It’s the unofficial halfway point of the 2009-10 NBA season and here are the individuals who helped shape the first half of the regular season.
COACH OF THE YEAR
Nate McMillan, Portland Trail Blazers
McMillan and Mike Woodson were in a dead heat for this award, but I have to give it to the coach who has watched his roster get decimated by injuries and then, to add insult to injury (no pun intended), McMillan ruptured his Achilles’ tendon during practice because the Blazers didn’t have enough bodies to scrimmage. McMillan still wears a walking boot when he’s coaching on the sidelines. Now that’s dedication!
SIXTH MAN OF THE YEAR
Lamar Odom (F), L.A. Lakers
The popular choice here is Jamal Crawford of the Hawks, but if you look Lamar Odom’s overall production in the amount of minutes he plays, he is more of an impact player than Crawford, San Antonio’s Manu Ginobili or Dallas’ Jason Terry. If Odom played more minutes, he would be in the top three in rebounds. He initiates the Lakers’ triangle offense and is a very underrated defender. At 6-10 with guard-like handles, Odom is a nightmare matchup for a lot of teams and he is a vital cog in L.A.’s championship aspirations.
MOST IMPROVED PLAYER
Aaron Brooks (G), Houston Rockets
When the Rockets let go of Rafer Alston, it signaled that the coaching staff and GM Daryl Morey was convinced that Aaron Brooks can, and will be, the point guard of the present and future of the franchise. Brooks has not only lived up to their expectations, he has surpassed them. The ultra-quick point guard has improved his scoring from 11 to 19 and despite the increase in field goal attempts, he is shooting better this season (42%) than last season (40%).
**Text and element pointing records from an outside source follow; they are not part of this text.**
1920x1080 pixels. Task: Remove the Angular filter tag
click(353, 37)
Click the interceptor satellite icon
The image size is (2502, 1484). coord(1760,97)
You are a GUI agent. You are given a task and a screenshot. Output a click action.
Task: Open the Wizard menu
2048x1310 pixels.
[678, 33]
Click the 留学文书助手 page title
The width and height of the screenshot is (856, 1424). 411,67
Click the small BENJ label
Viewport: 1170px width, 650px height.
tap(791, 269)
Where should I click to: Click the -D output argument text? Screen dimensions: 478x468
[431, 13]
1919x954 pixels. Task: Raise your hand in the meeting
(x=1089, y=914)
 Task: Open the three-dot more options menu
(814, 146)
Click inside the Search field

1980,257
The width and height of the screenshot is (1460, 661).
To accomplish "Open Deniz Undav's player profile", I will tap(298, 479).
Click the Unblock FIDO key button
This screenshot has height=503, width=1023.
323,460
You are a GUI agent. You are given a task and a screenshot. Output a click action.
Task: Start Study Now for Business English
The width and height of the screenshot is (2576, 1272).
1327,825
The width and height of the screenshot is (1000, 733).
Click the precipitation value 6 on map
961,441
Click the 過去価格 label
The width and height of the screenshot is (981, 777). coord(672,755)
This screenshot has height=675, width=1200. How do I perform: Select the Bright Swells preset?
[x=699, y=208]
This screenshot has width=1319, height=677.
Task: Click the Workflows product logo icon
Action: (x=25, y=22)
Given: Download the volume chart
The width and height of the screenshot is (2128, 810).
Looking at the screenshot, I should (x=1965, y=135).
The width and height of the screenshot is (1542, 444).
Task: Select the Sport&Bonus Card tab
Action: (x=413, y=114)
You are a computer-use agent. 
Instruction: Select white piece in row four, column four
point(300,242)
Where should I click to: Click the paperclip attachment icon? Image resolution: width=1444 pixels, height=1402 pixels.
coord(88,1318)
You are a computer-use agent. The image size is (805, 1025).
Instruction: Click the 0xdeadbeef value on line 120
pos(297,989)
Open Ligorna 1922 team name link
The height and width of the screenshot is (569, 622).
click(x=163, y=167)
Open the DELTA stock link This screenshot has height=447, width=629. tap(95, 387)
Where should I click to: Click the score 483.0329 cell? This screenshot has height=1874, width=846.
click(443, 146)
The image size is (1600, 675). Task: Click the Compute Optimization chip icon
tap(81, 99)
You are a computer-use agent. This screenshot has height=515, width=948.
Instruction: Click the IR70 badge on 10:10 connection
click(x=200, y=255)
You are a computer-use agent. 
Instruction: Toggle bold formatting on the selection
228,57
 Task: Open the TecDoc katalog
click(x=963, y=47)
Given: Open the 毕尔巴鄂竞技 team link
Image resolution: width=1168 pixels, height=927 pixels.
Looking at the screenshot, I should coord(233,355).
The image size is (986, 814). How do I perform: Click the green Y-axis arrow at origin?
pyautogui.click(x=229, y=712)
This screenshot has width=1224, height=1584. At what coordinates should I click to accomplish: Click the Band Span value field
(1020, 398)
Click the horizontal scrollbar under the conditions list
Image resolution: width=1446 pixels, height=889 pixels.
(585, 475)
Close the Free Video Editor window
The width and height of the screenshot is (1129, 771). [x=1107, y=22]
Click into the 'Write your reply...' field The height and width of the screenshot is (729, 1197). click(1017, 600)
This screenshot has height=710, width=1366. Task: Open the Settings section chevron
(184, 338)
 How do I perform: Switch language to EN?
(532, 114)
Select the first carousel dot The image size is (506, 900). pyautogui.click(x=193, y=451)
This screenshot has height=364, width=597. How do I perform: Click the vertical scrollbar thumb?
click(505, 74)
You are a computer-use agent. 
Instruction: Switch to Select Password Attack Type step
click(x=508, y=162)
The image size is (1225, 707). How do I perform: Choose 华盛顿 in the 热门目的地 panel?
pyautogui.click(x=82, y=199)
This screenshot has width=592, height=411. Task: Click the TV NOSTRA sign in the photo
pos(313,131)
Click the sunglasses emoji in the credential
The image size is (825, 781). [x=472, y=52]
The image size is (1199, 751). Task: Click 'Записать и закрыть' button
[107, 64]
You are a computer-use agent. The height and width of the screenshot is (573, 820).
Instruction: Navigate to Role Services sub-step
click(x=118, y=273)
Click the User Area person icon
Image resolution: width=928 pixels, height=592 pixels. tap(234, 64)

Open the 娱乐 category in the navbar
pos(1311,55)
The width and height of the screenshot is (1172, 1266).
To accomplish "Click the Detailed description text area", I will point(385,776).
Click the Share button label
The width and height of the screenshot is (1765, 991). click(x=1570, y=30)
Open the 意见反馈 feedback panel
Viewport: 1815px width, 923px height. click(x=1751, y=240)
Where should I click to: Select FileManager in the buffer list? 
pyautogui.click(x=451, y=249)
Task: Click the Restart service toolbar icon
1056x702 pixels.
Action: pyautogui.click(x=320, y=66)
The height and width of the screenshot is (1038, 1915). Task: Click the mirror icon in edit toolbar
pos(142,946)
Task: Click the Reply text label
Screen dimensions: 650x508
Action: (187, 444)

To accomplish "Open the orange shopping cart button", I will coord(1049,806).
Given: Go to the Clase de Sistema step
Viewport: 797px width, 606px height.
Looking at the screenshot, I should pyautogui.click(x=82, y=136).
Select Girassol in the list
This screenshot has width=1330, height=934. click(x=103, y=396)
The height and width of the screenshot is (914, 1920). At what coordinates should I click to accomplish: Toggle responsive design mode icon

COMEBACK PLAYER OF THE YEAR
Zach Randolph (F), Memphis Grizzlies
The comeback player of the year doesn’t have to be awarded to a player returning from an injury. It could be someone who was sent to basketball Siberia (see L.A. Clippers) and left to rot there. But Randolph has revived his career in Memphis and was a first-time All-Star this year. Randolph is a 20-10 player and has given the Grizzlies a legitimate inside threat who can command a double team.
ROOKIE OF THE YEAR
Tyreke Evans (G), Sacramento Kings
Take away Brandon Jennings’ 55-point game against the Warriors and Evans has the more impressive rookie season. The former Memphis stud is averaging 20.3 points, 5.1 assists and 1.6 steals compared to Jennings, who is averaging 16.9 points, 6.2 assists and 1.3 steals. Trade rumors regarding Kevin Martin has solidified Evans’ standing as the foundation of the rebuilding Kings. The rest of the first-team All-Rookie squad should include Stephen Curry (Golden State), DeJuan Blair (San Antonio) and Darren Collison (New Orleans).
DEFENSIVE PLAYER OF THE YEAR
Gerald Wallace (F), Charlotte Bobcats
The easy pick here would be Dwight Howard, last year’s winner. But I can’t ignore Wallace’s impact this season. He is currently seventh in rebounds (10.9), 14th in steals (1.59) and 27th in blocks (1.1.) Those may not be gaudy when paired next to Howard’s stats, but Wallace does more than just rebound and defend. He is the heart and soul of the Bobcats’ second-ranked defense and his all-out hustle doesn’t usually show up on the stat sheet.
MOST VALUABLE PLAYER
LeBron James (F), Cleveland Cavaliers
Last season, I chose Kobe Bryant over LeBron James and Dwyane Wade because the Lakers had the best record. This season, despite major injuries to Mo Williams and Delonte West, the Cavaliers have the best mark at the All-Star break because James has been out of this world and is playing like a demigod. During the Cavs’ 13-game winning streak, LeBron is averaging nearly 30 points, 8 rebounds and 10 assists. In his last four games before the break, he posted scoring totals of 36, 47, 32 and 32. His Cavs also knocked off Kobe’s Lakers (twice), Howard’s Magic (twice), Wade’s Heat (twice) and Joe Johnson’s Hawks (twice). It would take a monumental upset for LeBron James not win back-to-back MVP awards.